JOB 1:
Rewrite the patent background on antennas from the words "1. Field of" through the words "including the same.", changing "broad band of frequencies" to "wide range of frequencies".

QUOTED PASSAGE:
BACKGROUND OF THE INVENTION

1. Field of the Invention

The present invention relates generally to a portable wireless apparatus, and more particularly, to an antenna that can operate with a broad band of frequencies using a plurality of antenna elements, and a portable wireless apparatus including the same.

2. Description of the Related Art

As terrestrial digital multimedia television broadcasting is becoming more commonly used, there has been active research on portable wireless apparatuses such as mobile telephones, a Personal Digital Assistants (PDA), portable televisions, and notebook computers, which can receive terrestrial digital multimedia television broadcasting. In terrestrial digital multimedia broadcasting, a frequency band of VHF (Very High Frequency) and UHF (Ultra High Frequency) of conventional analog television may be used. For example, a UHF band in the range of 470 through 770 MHz may be used in Japan while a VHF band in the range of 170 through 220 MHz may be used in Korea. Portable wireless apparatuses ideally have a small size, thus requiring a high performance, small antenna to be included therein.

Generally, a portable wireless apparatus includes a monopole antenna having a simple structure. When a frequency to be received by the monopole antenna is f_c, it uses an antenna element having a quarter a wavelength λ (=c/f_c; c is a velocity of light). In addition, the monopole antenna uses a ground of the portable wireless apparatus as an antenna ground plane. FIG. 1 is a diagram illustrating a conventional monopole antenna formed on a basket body. Referring to FIG. 1, a monopole antenna 20a, which has a straight line shape, has a physical length of λ/4. For example, when the monopole antenna is used for UHF band (mean frequency f_c=620MHz) which is a band width of a terrestrial digital multimedia television broadcasting in Japan, it has the physical length of about 140 mm. A helical antenna 20b has a spiral shape, and thus a length of the winding antenna may be reduced to λ_g/4.

FIG. 2 is a graph illustrating frequency properties of the monopole antenna of FIG. 1. It is known to those of ordinary skill in the art that a relative band width Δf/f_c of a monopole antenna having a straight line shape is 10% or less. Δf is a band width of received frequencies of an antenna. For example, in UHF band, Δf is about 60 MHz, and it cannot reach 300 MHz covering all broadcasting band widths. Helical shaped antennas have smaller rate band and Δf. Accordingly, the conventional monopole antenna cannot receive a broad bands covering all band of a terrestrial digital multimedia television broadcasting.

THE RECORDS:

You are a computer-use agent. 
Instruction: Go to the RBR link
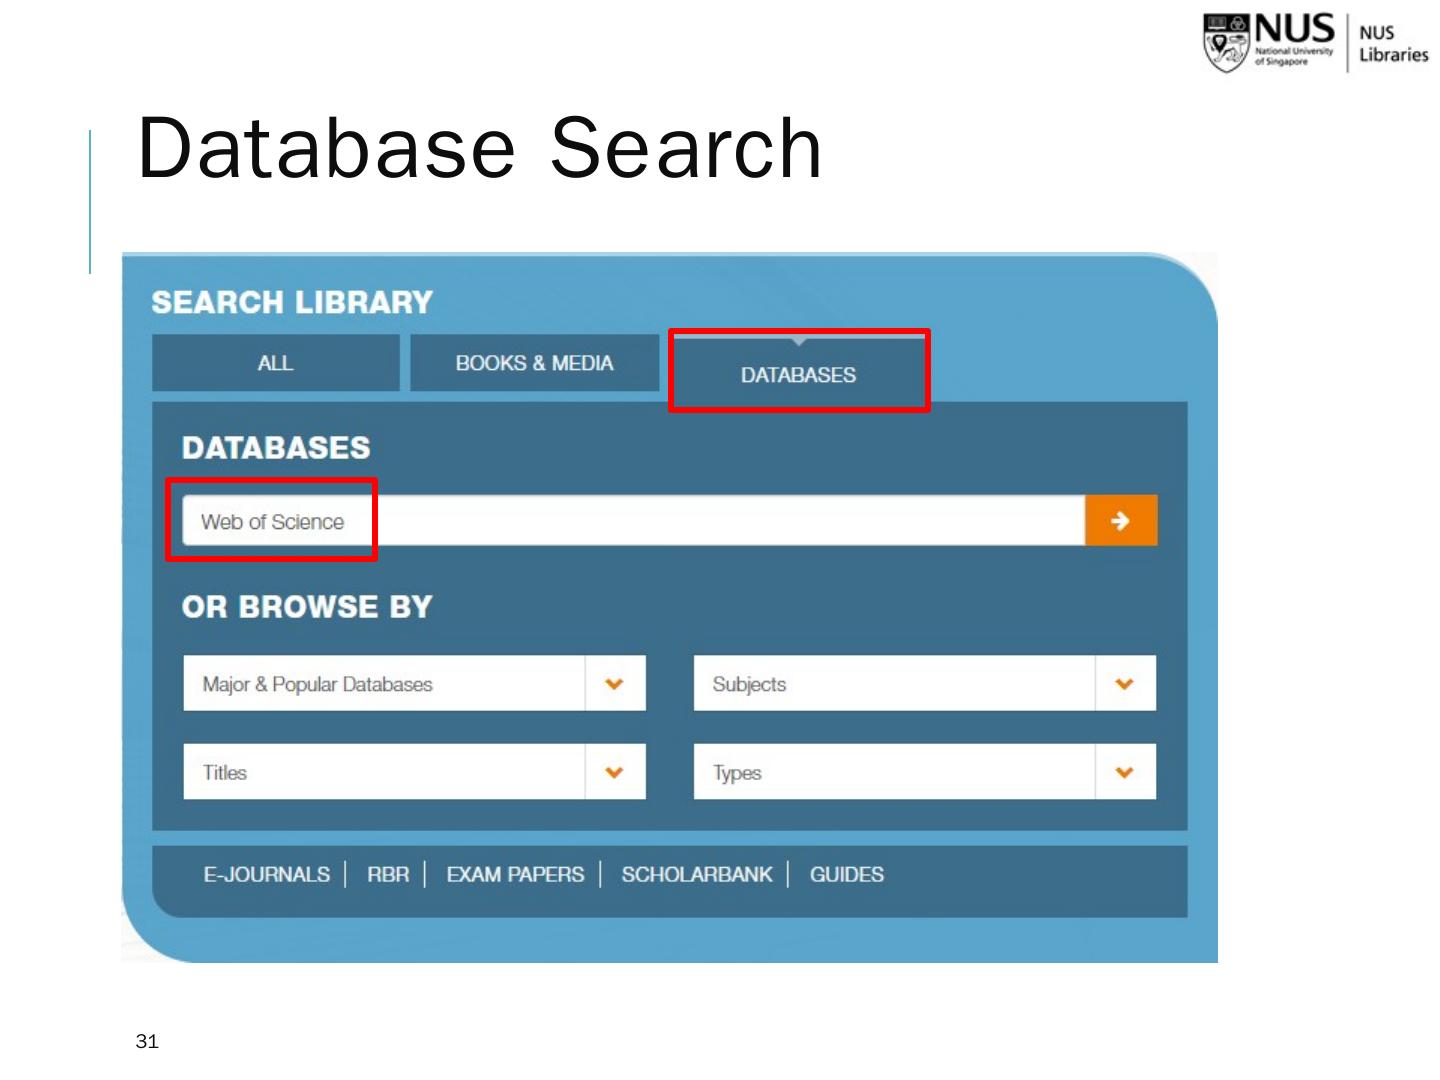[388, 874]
--
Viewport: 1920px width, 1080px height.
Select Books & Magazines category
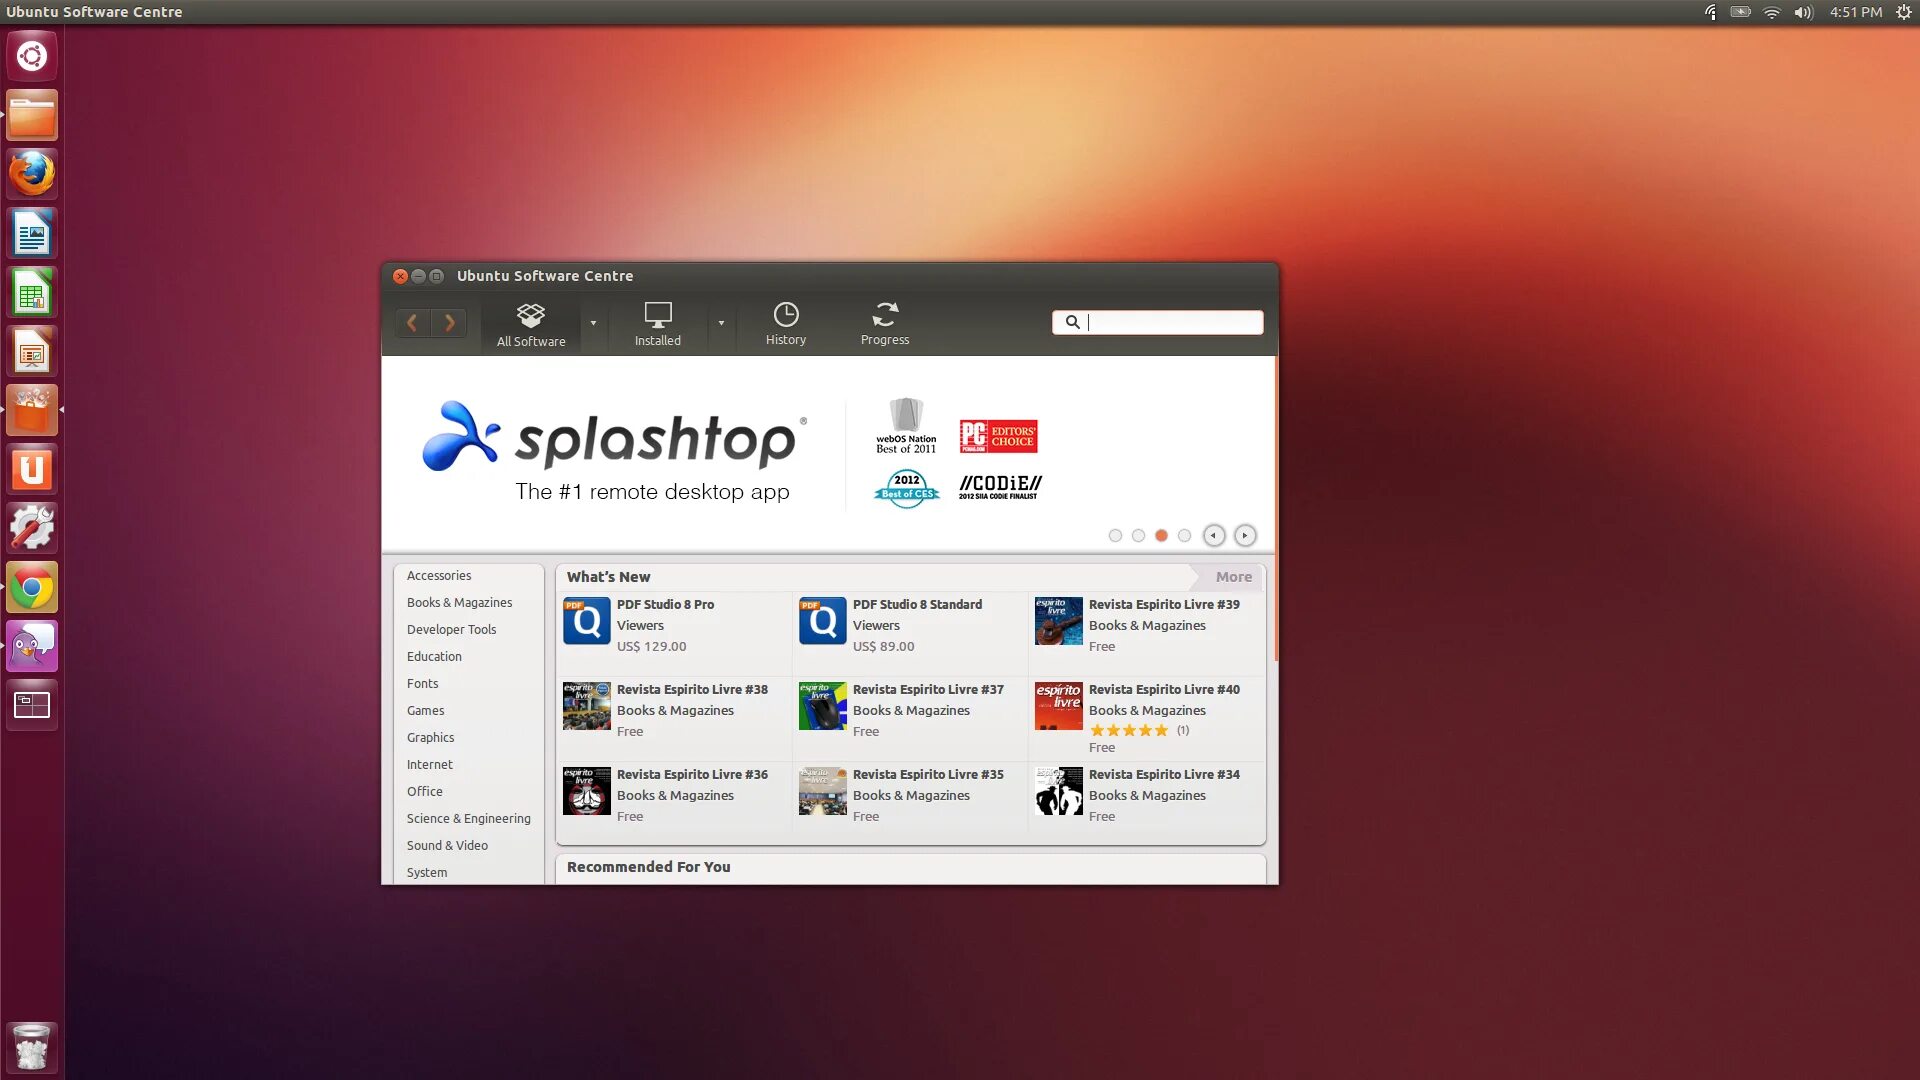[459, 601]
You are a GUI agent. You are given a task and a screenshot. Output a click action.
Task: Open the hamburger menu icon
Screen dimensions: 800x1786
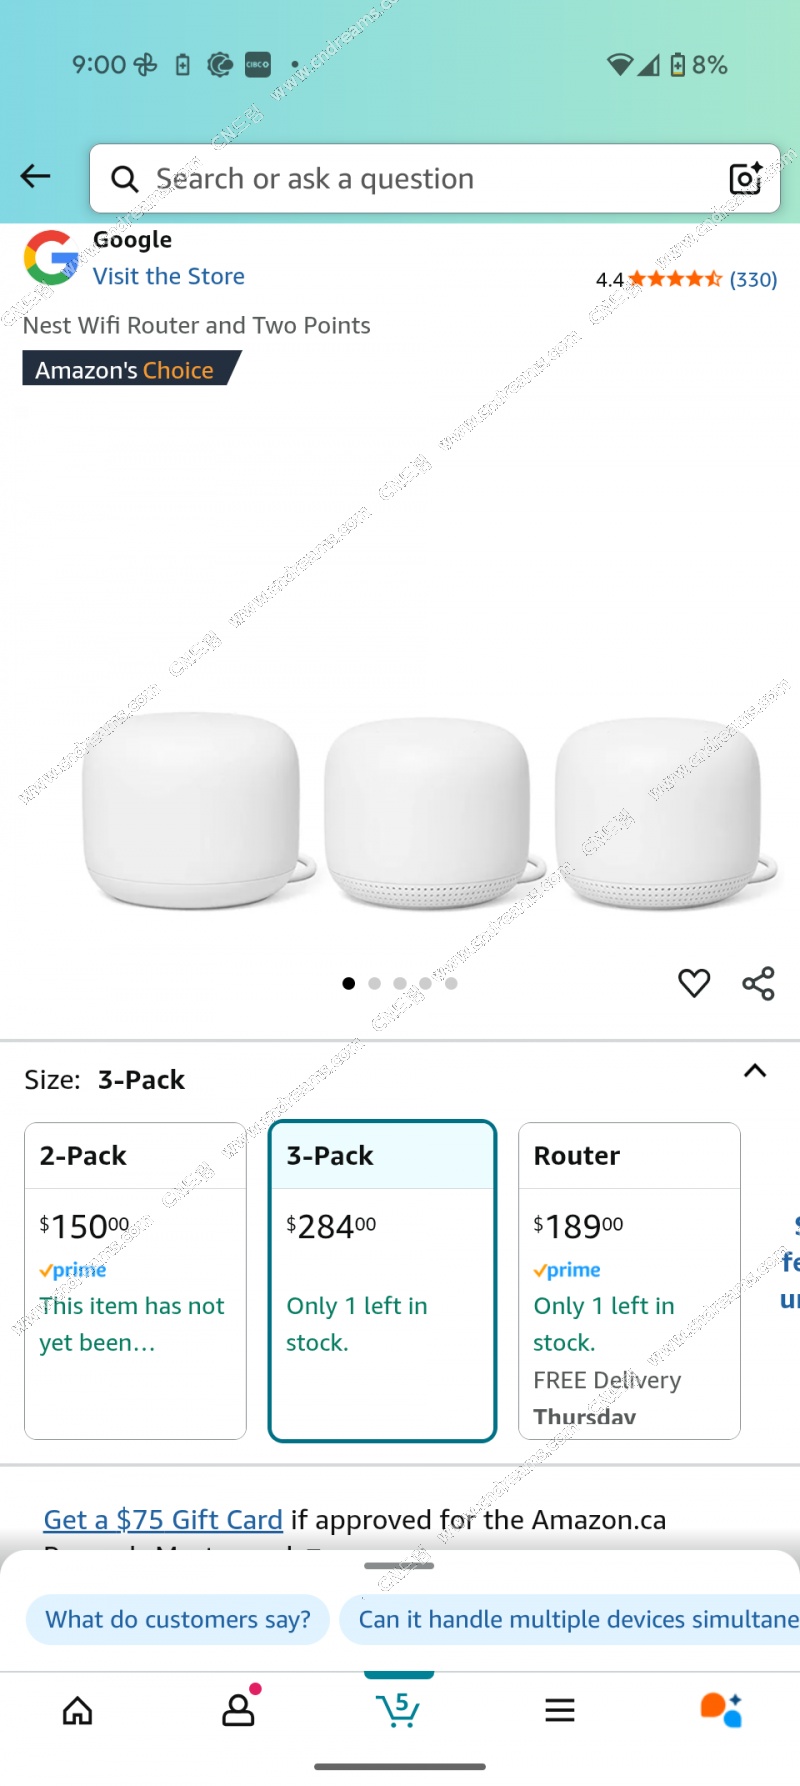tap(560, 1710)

JOB 2:
Copy the records from the line that contains "Viewport: 1920px width, 1080px height." through the line that contains "tap(560, 1710)", including both of those lines, and leave the pictures out.

CORRECT ANSWER 1:
1. Field of the Invention

The present invention relates generally to a portable wireless apparatus, and more particularly, to an antenna that can operate with a wide range of frequencies using a plurality of antenna elements, and a portable wireless apparatus including the same.

CORRECT ANSWER 2:
Viewport: 1920px width, 1080px height.
Select Books & Magazines category
[459, 601]
You are a GUI agent. You are given a task and a screenshot. Output a click action.
Task: Open the hamburger menu icon
Screen dimensions: 800x1786
tap(560, 1710)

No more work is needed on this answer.